» Information supplied:

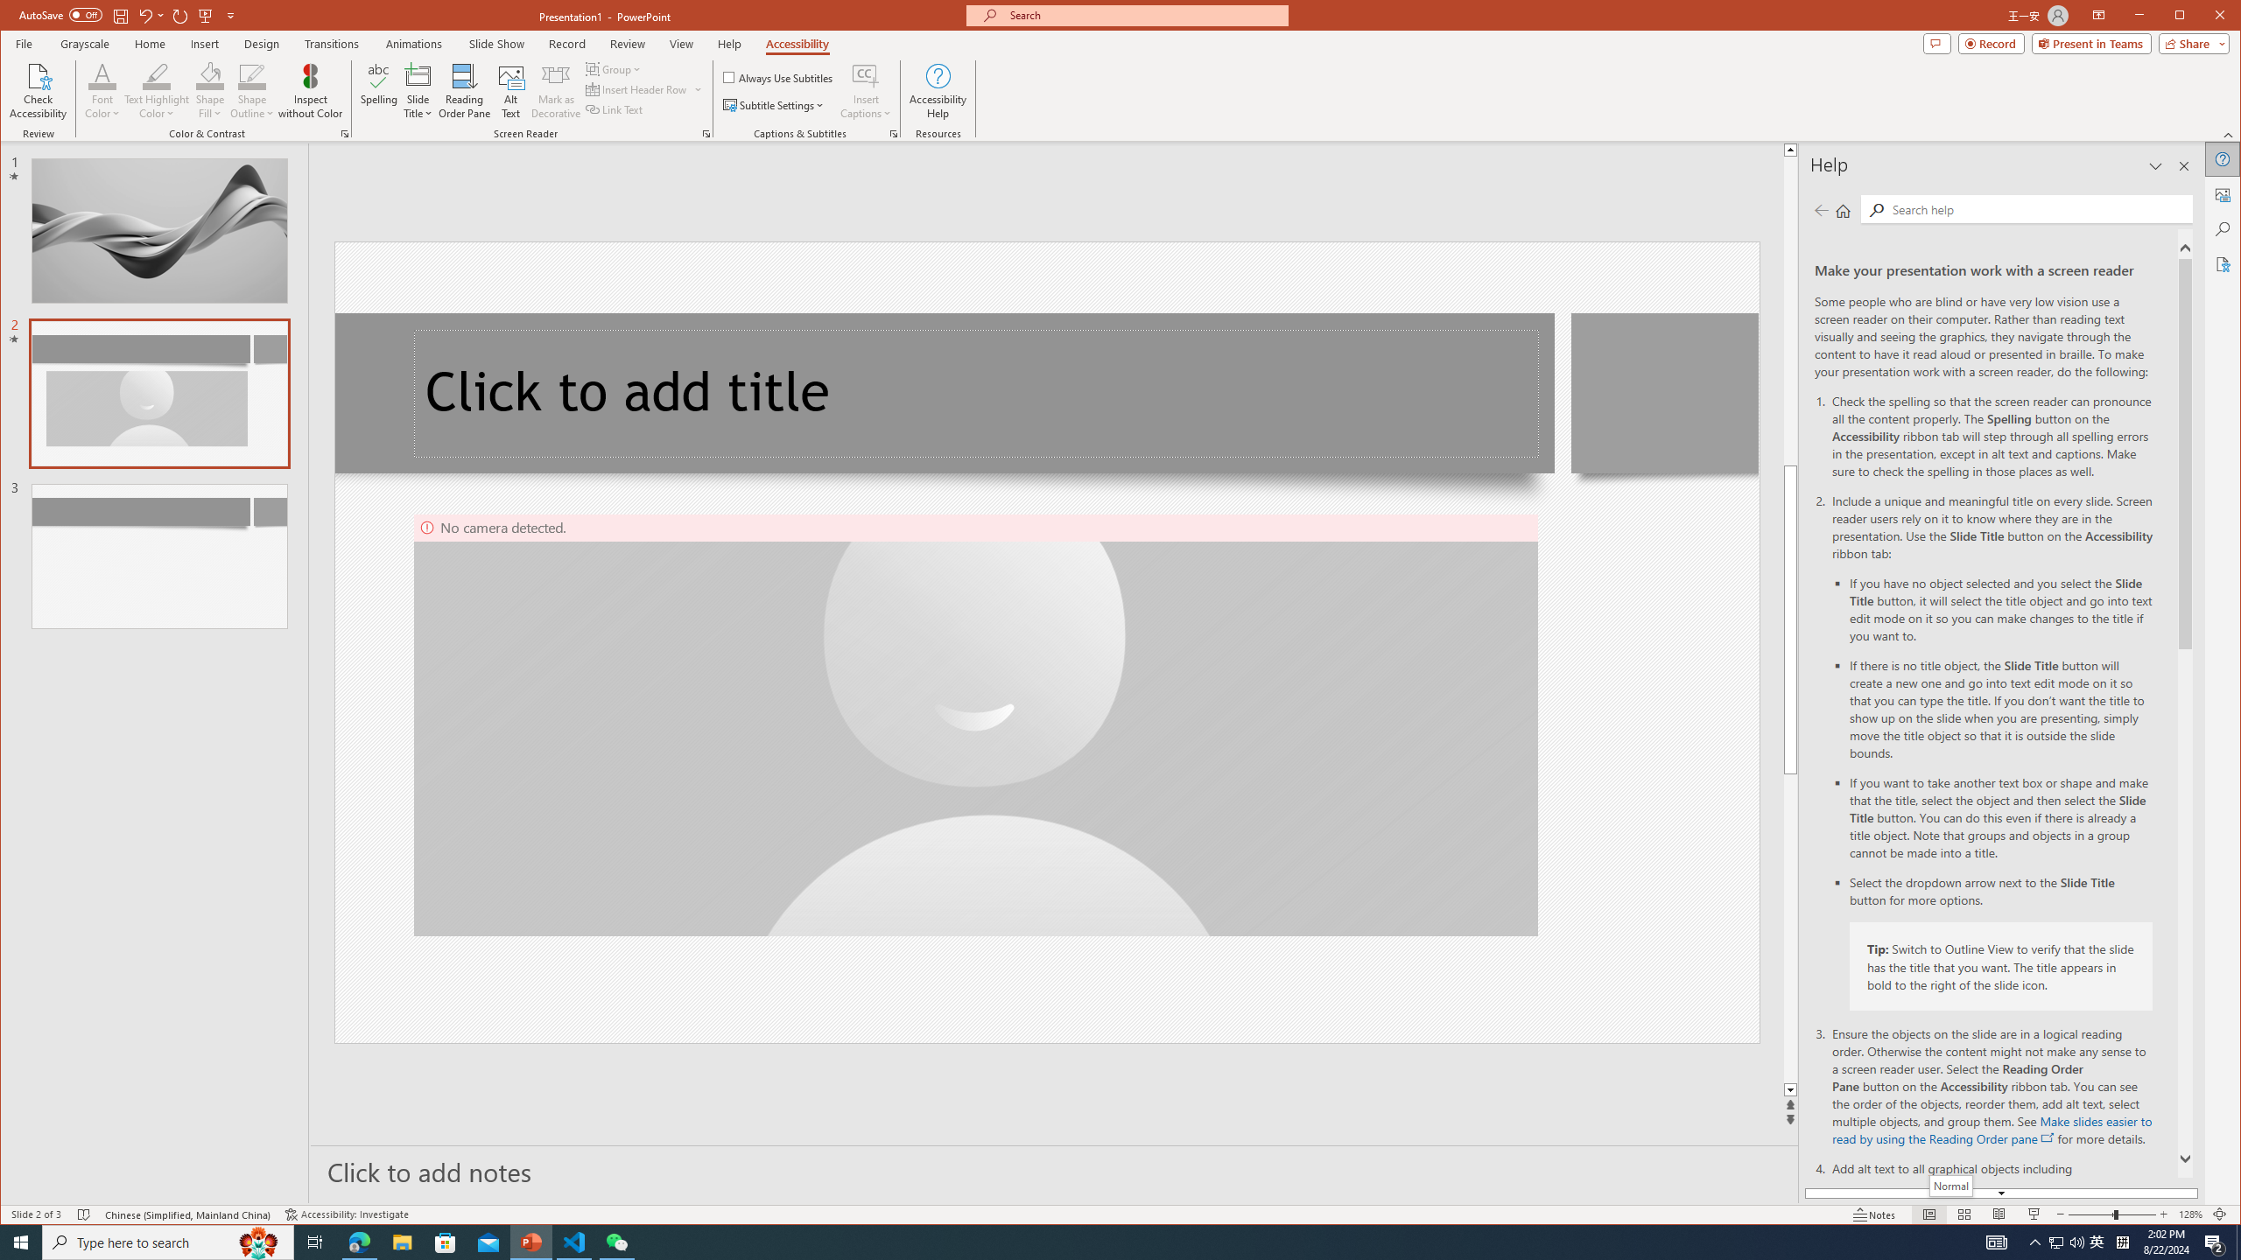  What do you see at coordinates (2190, 1214) in the screenshot?
I see `'Zoom 128%'` at bounding box center [2190, 1214].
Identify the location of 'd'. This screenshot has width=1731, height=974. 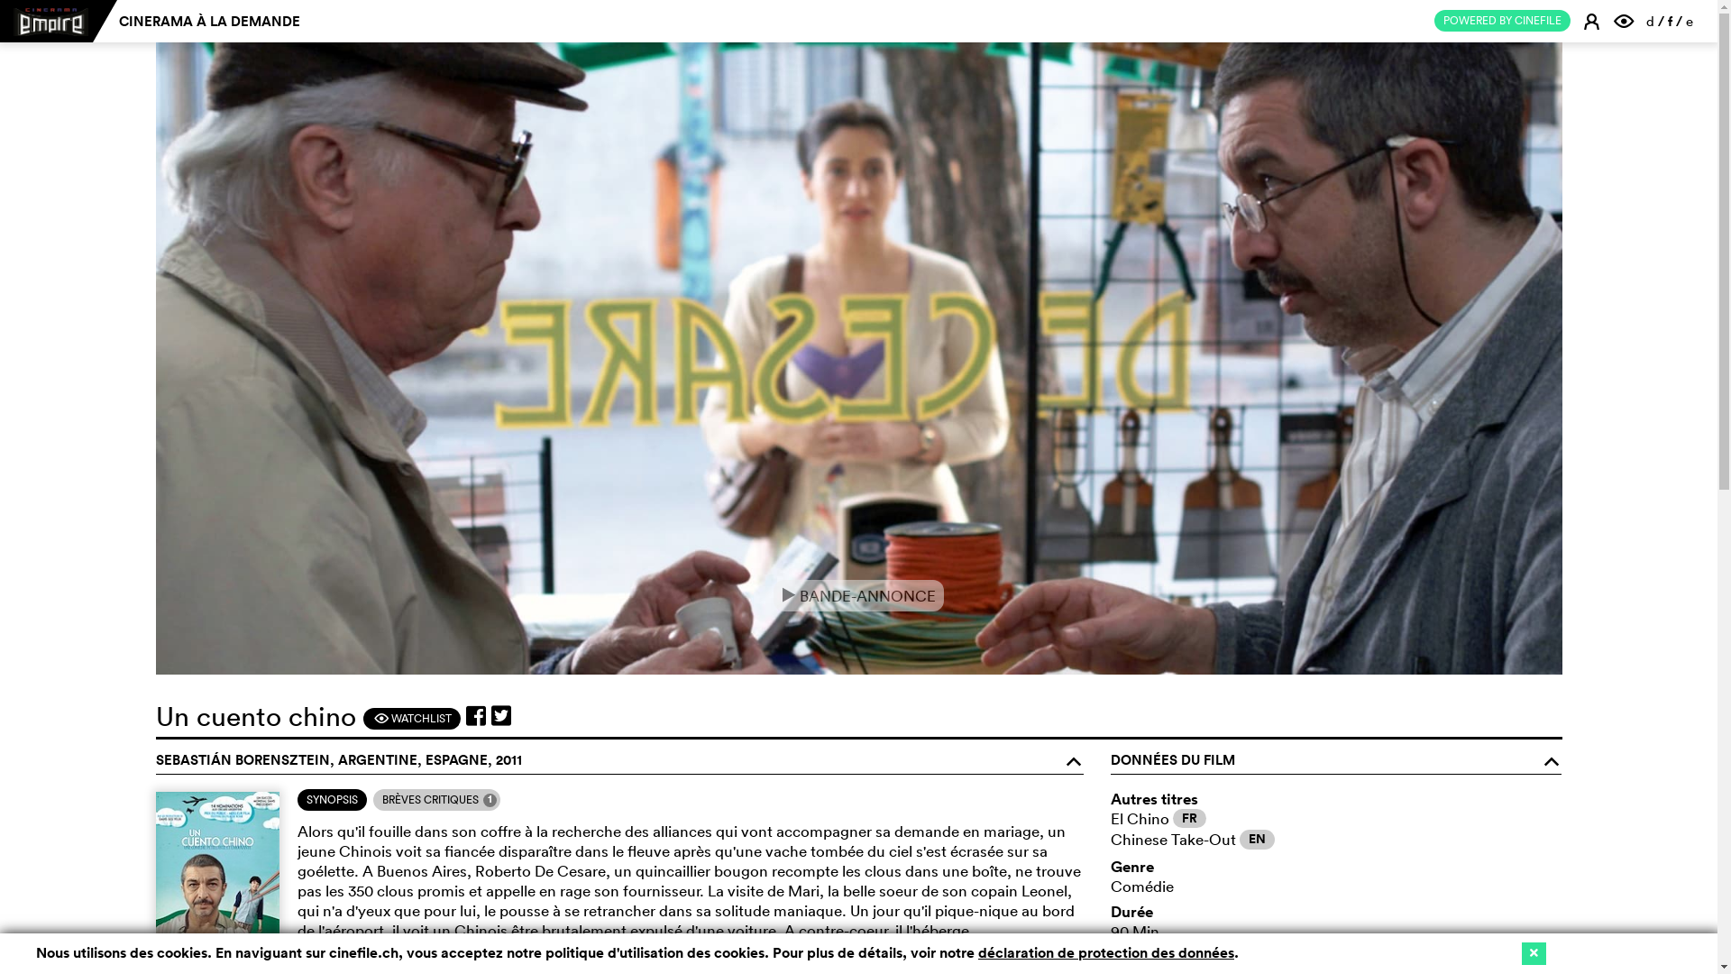
(1650, 21).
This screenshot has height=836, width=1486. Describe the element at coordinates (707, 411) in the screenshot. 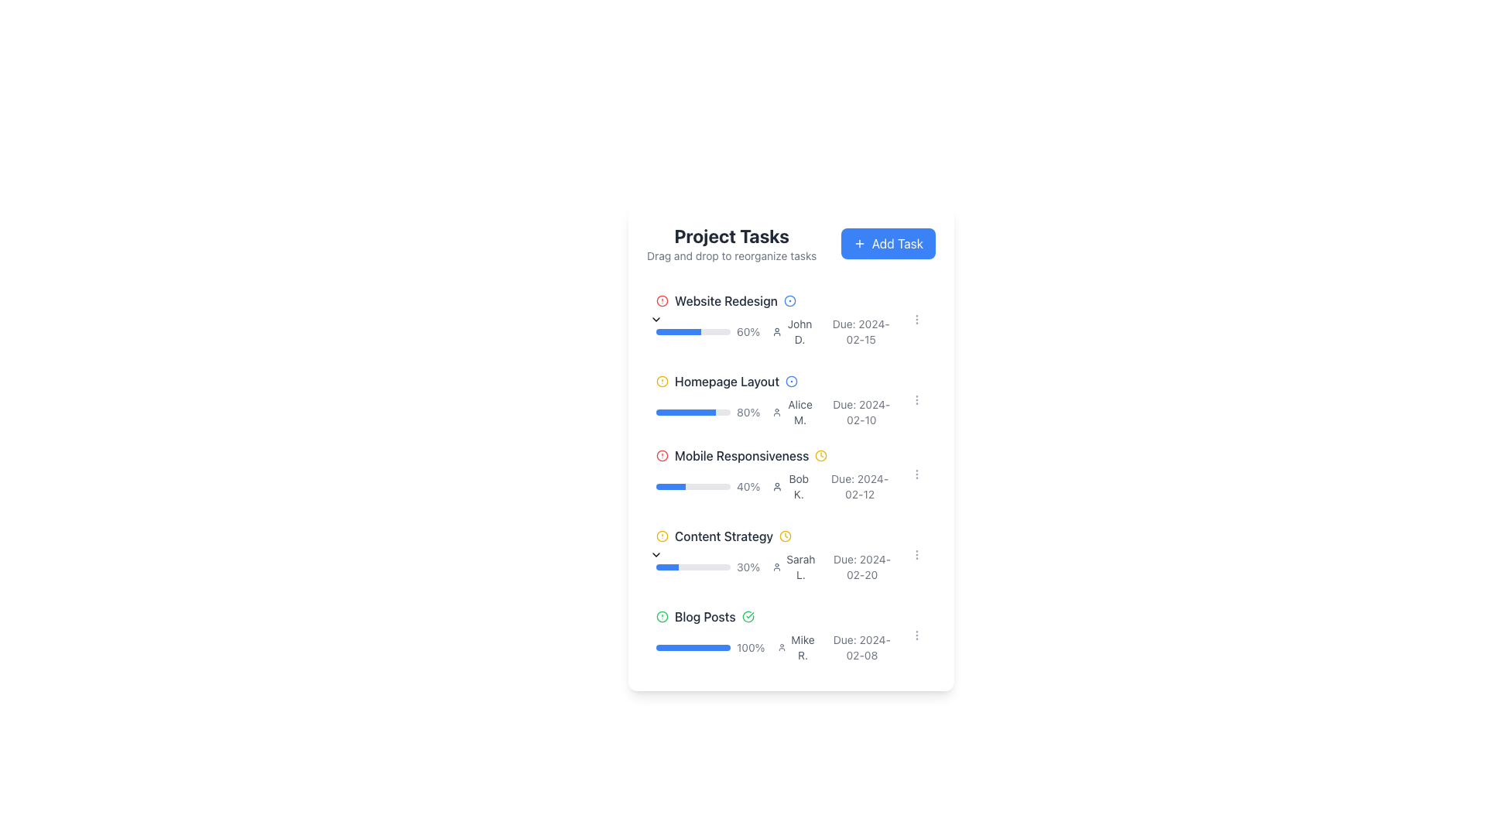

I see `visually represented percentage of the progress bar associated with the task 'Homepage Layout', which is the second progress bar from the top in the task list, located left of the username 'Alice M.' and due date 'Due: 2024-02-10.'` at that location.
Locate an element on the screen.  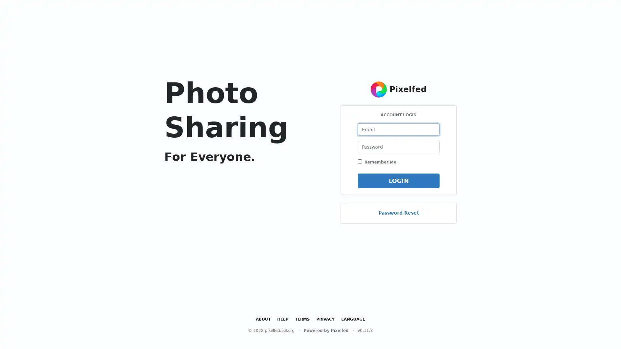
LOGIN is located at coordinates (398, 180).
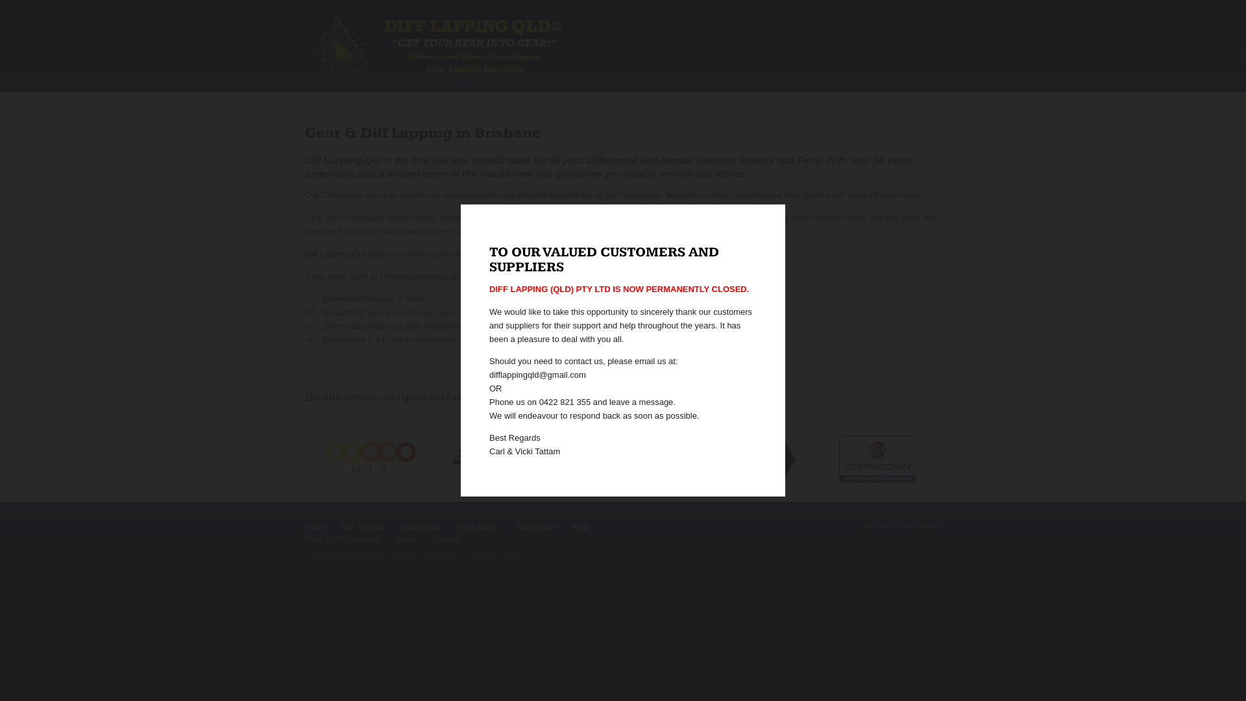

» Problem description: Please rewrite all the records above as a numbered list, one line per item, skipping blank lines and leaving out the pictures.

» Solution for this task:
1.   What do you see at coordinates (2190, 1214) in the screenshot?
2. I see `'Zoom 128%'` at bounding box center [2190, 1214].
3. Identify the location of 'd'. This screenshot has width=1731, height=974. 
4. (1650, 21).
5. This screenshot has height=836, width=1486. Describe the element at coordinates (707, 411) in the screenshot. 
6. I see `visually represented percentage of the progress bar associated with the task 'Homepage Layout', which is the second progress bar from the top in the task list, located left of the username 'Alice M.' and due date 'Due: 2024-02-10.'` at that location.
7. Locate an element on the screen.  
8. LOGIN is located at coordinates (398, 180).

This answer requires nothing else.